TASKS TO COMPLETE ▸
(A) Translate this sentence from the voltage regulator claims into Spanish: "The apparatus of claim 3 comprising: the output structure comprising a third set of footprints for a set of output capacitors placed proximate to both the controller for the first of the more than one voltage regulator circuit and the controller for the second of the more than one voltage regulator circuit."
(B) Carry on the voltage regulator claims from the end of claim 6, in the same style and numbering.

** start PROVIDED PASSAGE **

1. An apparatus comprising:

an input structure on a circuit board that couples an input voltage node to input nodes of more than one voltage regulator circuit, wherein at least controller footprints differ among each of the more than one voltage regulator circuit;

a shared structure that couples switch nodes of the more than one voltage regulator circuit to a first terminal of an inductor footprint common to the more than one voltage regulator circuit; and

an output structure that couples a second terminal of the inductor footprint to an output voltage node.

2. The apparatus of claim 1 comprising:

a circuit board assembly comprising the circuit board populated with components unique to a first voltage regulator circuit and not including components unique to a second voltage regulator circuit; and

wherein the circuit board assembly is configured to provide power to the output voltage node using an inductor populated into the inductor footprint common to the more than one voltage regulator circuit.

3. The apparatus of claim 1 comprising:

the input structure comprising:

a first set of footprints for a first set of input capacitors placed proximate to a controller for a first of the more than one voltage regulator circuit; and

a second set of footprints for a second set of input capacitors placed proximate to a controller for a second of the more than one voltage regulator circuit.

4. The apparatus of claim 3 comprising:

the first set of footprints and the second set of footprints situated to reduce current return paths, to the respective controllers for the first and second of the one or more voltage regulator circuit, to threshold distances.

5. The apparatus of claim 3 comprising:

the output structure comprising a third set of footprints for a set of output capacitors placed proximate to both the controller for the first of the more than one voltage regulator circuit and the controller for the second of the more than one voltage regulator circuit.

6. The apparatus of claim 1 comprising:

the output structure comprising:

a first set of footprints for a first set of output capacitors placed proximate to a controller for a first of the more than one voltage regulator circuit; and

a second set of footprints for a second set of output capacitors placed proximate to a controller for a second of the more than one voltage regulator circuit.

** end PROVIDED PASSAGE **
** start INFORMATION SUPPLIED **

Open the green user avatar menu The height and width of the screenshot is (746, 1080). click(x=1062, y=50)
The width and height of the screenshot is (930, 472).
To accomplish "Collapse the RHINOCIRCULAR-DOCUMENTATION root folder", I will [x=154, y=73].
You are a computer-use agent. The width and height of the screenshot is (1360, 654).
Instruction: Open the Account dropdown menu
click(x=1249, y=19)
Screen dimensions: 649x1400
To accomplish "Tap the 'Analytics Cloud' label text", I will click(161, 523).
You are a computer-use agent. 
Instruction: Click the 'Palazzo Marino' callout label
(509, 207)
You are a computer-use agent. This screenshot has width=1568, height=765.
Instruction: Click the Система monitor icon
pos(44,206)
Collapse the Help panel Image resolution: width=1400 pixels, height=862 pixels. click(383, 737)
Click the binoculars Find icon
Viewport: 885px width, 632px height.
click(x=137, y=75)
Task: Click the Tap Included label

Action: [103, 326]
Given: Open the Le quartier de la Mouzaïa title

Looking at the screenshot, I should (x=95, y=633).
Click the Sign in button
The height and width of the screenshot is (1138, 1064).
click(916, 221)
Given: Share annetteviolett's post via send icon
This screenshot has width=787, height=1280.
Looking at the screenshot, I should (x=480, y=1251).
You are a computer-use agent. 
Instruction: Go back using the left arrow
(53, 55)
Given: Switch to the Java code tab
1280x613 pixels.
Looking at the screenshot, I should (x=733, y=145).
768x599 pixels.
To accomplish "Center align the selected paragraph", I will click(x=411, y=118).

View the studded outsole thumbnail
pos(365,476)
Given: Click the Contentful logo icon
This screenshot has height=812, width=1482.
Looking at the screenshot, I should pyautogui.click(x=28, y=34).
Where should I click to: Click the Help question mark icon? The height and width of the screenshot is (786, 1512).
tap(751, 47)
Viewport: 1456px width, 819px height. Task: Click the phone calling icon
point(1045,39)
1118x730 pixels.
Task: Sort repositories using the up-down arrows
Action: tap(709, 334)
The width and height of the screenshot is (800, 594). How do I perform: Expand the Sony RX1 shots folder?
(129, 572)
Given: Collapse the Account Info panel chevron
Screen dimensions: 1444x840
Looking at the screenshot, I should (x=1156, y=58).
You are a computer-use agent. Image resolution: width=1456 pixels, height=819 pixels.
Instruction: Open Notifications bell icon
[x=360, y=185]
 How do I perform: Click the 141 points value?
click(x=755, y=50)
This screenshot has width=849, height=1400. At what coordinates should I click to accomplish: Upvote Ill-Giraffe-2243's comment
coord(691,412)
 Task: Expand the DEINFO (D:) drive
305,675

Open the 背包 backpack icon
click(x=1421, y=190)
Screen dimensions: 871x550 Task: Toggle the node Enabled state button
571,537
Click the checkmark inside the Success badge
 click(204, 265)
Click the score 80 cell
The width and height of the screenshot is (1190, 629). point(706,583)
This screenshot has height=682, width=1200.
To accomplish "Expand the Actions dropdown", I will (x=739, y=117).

** end INFORMATION SUPPLIED **

EXERCISE ANSWERS ▸
(A) El aparato de la reivindicación 3 que comprende: la estructura de salida que comprende un tercer conjunto de huellas para un conjunto de condensadores de salida colocados próximos tanto al controlador del primero de los más de un circuito regulador de tensión como al controlador del segundo de los más de un circuito regulador de tensión.

(B)
7. The apparatus of claim 6 comprising:

8. The apparatus of claim 6 comprising:

the input structure comprising:

a third set of footprints for a first set of input capacitors placed proximate to the controller for the first of the more than one voltage regulator circuit; and

a fourth set of footprints for a second set of input capacitors placed proximate to the controller for the second of the more than one voltage regulator circuit

wherein the third set of footprints and the fourth set of footprints are situated to reduce current return paths, to the respective controllers for the first and second of the one or more voltage regulator circuit, to threshold distances.

9. The apparatus of claim 1, wherein components of only one among the more than one voltage regulator circuit is populated at any one time.

10. A system comprising:

a circuit board;

an input structure on the circuit board that couples an input voltage node to input nodes of more than one voltage regulator circuit, wherein at least controller footprints differ among each of the more than one voltage regulator circuit;

components unique to a first voltage regulator circuit populated onto first footprints of the circuit board;

components unique to a second voltage regulator circuit not populated onto second footprints of the circuit board;

an input structure on the circuit board that couples an input voltage node to input nodes of the first voltage regulator circuit and the second voltage regulator circuit;

a shared structure on the circuit board that couples switch nodes of the first and the second voltage regulator circuits to a first terminal of an inductor, such that the inductor is common to the more than one voltage regulator circuit; and

an output structure on the circuit board that couples a second terminal of the inductor to an output voltage node, wherein the output structure is configured to provide power to the output voltage node through the inductor when either one of the components unique to the first voltage regulator circuit and components unique to the second voltage regulator circuit are populated onto the circuit board.

11. The system of claim 10 comprising:

the input structure comprising:

a first set of footprints for a first set of input capacitors placed proximate to a controller for the first voltage regulator circuit;

a second set of footprints for a second set of input capacitors placed proximate to a controller for the second voltage regulator circuit;

the first set of input capacitors populated corresponding to the populated components unique to the first voltage regulator circuit; and

the second set of input capacitors not populated.

12. The system of claim 11 comprising:

the first set of footprints for the first set of input capacitors and the second set of footprints for the second set of input capacitors are situated to reduce current return paths, to the respective controllers for the first voltage regulator circuit and the second voltage regulator circuit, to threshold distances.

13. The system of claim 12 comprising:

the output structure comprising a set of output capacitors situated to reduce current return paths to both the controller for the first voltage regulator circuit and the controller for the second voltage regulator circuit.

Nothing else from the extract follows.